“No,” Grace said. “One minute she was on the phone and the next minute she was gone.”
He put his hand in hers.
“I’m sure this, even more than the bones at the beach, dredges up bad memories,” he said.
She nodded. “Not my memories, but yeah. Bad ones.”
“You’ll catch the guy,” he said.
“I hope so. I wouldn’t want Ms. Lancaster to live through all the stuff we have had to endure in our family.”
He nodded. “No one should have to,” he said.
Grace took a big sip of her wine. “No one should have to live with a ghost.” She stopped as a kayaker came close enough to hear. She waited until the coast was clear, until it was safe to speak. “The funny thing about ghosts is that they can seem so real. Always there. Hanging over you. Almost taunting you.”
“You’ll solve this, Grace. And you’ll solve the other one, too.”
She nodded.
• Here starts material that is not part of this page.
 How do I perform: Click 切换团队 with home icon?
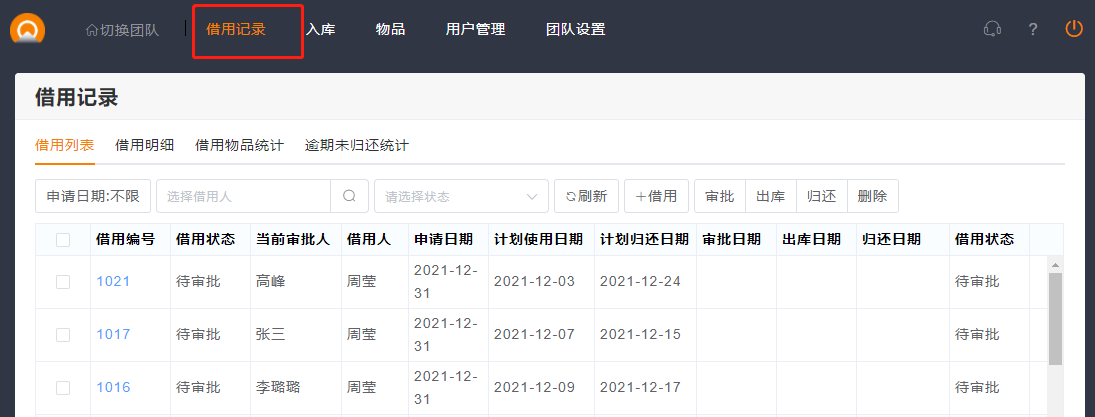click(122, 29)
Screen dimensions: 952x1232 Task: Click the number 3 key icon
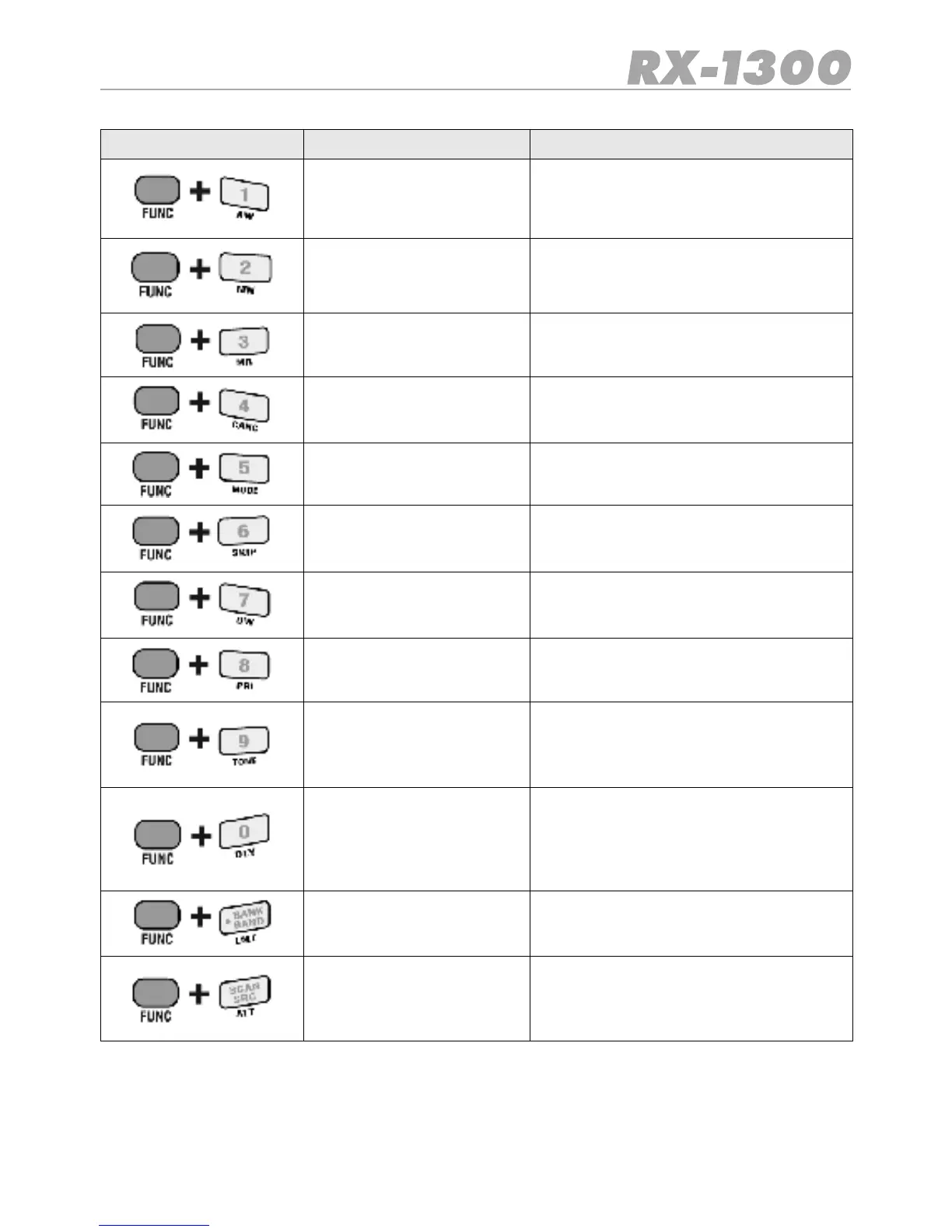click(244, 341)
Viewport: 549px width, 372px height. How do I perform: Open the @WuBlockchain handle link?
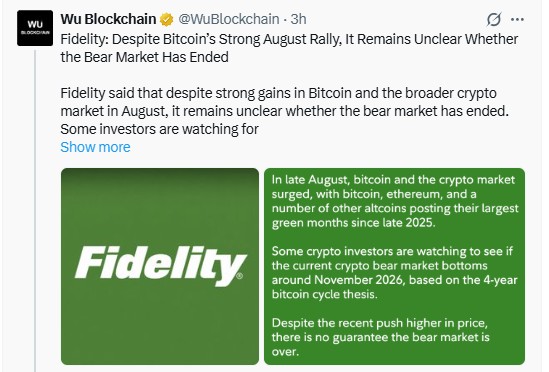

Her mind racing back to the memories that were such a part of her. So deep. So entrenched. And yet like a ghost, not really there.
Her phone vibrated and she looked down.
“Mom calling. Did I tell you she came to see me today?”
Shane shook his head. “Take the call. She needs you.”
Grace wanted to say something about how she needed him right then, but she didn’t. She picked up the phone.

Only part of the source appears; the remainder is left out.